[RECORDED DATA]
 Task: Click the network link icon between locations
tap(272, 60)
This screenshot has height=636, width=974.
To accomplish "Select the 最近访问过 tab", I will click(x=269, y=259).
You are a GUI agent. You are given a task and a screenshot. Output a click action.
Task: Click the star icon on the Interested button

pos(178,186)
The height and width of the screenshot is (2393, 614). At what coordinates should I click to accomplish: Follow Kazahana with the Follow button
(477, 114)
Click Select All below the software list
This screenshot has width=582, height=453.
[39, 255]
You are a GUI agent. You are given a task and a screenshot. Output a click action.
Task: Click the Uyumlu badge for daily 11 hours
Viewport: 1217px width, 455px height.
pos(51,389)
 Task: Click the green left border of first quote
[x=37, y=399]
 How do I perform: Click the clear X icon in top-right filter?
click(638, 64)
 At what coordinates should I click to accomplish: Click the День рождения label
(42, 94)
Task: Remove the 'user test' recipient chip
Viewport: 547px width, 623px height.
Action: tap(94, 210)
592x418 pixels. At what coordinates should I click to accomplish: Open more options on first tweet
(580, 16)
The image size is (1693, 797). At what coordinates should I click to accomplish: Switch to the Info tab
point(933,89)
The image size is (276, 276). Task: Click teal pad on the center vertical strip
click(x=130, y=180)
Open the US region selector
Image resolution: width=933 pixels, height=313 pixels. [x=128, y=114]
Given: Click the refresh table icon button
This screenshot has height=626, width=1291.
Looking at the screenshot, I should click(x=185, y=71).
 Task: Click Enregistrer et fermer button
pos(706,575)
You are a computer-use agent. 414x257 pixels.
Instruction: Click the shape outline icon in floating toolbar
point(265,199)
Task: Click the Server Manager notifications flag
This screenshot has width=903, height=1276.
[/RECORDED DATA]
[THE TASK] The data must be given again in full, exactly as written.

[REPLY TO THE TASK]
 Task: Click the network link icon between locations
tap(272, 60)
This screenshot has height=636, width=974.
To accomplish "Select the 最近访问过 tab", I will click(x=269, y=259).
You are a GUI agent. You are given a task and a screenshot. Output a click action.
Task: Click the star icon on the Interested button

pos(178,186)
The height and width of the screenshot is (2393, 614). At what coordinates should I click to accomplish: Follow Kazahana with the Follow button
(477, 114)
Click Select All below the software list
This screenshot has width=582, height=453.
[39, 255]
You are a GUI agent. You are given a task and a screenshot. Output a click action.
Task: Click the Uyumlu badge for daily 11 hours
Viewport: 1217px width, 455px height.
pos(51,389)
 Task: Click the green left border of first quote
[x=37, y=399]
 How do I perform: Click the clear X icon in top-right filter?
click(638, 64)
 At what coordinates should I click to accomplish: Click the День рождения label
(42, 94)
Task: Remove the 'user test' recipient chip
Viewport: 547px width, 623px height.
Action: tap(94, 210)
592x418 pixels. At what coordinates should I click to accomplish: Open more options on first tweet
(580, 16)
The image size is (1693, 797). At what coordinates should I click to accomplish: Switch to the Info tab
point(933,89)
The image size is (276, 276). Task: Click teal pad on the center vertical strip
click(x=130, y=180)
Open the US region selector
Image resolution: width=933 pixels, height=313 pixels. [x=128, y=114]
Given: Click the refresh table icon button
This screenshot has height=626, width=1291.
Looking at the screenshot, I should click(x=185, y=71).
 Task: Click Enregistrer et fermer button
pos(706,575)
You are a computer-use agent. 414x257 pixels.
Instruction: Click the shape outline icon in floating toolbar
point(265,199)
Task: Click the Server Manager notifications flag
This screenshot has width=903, height=1276.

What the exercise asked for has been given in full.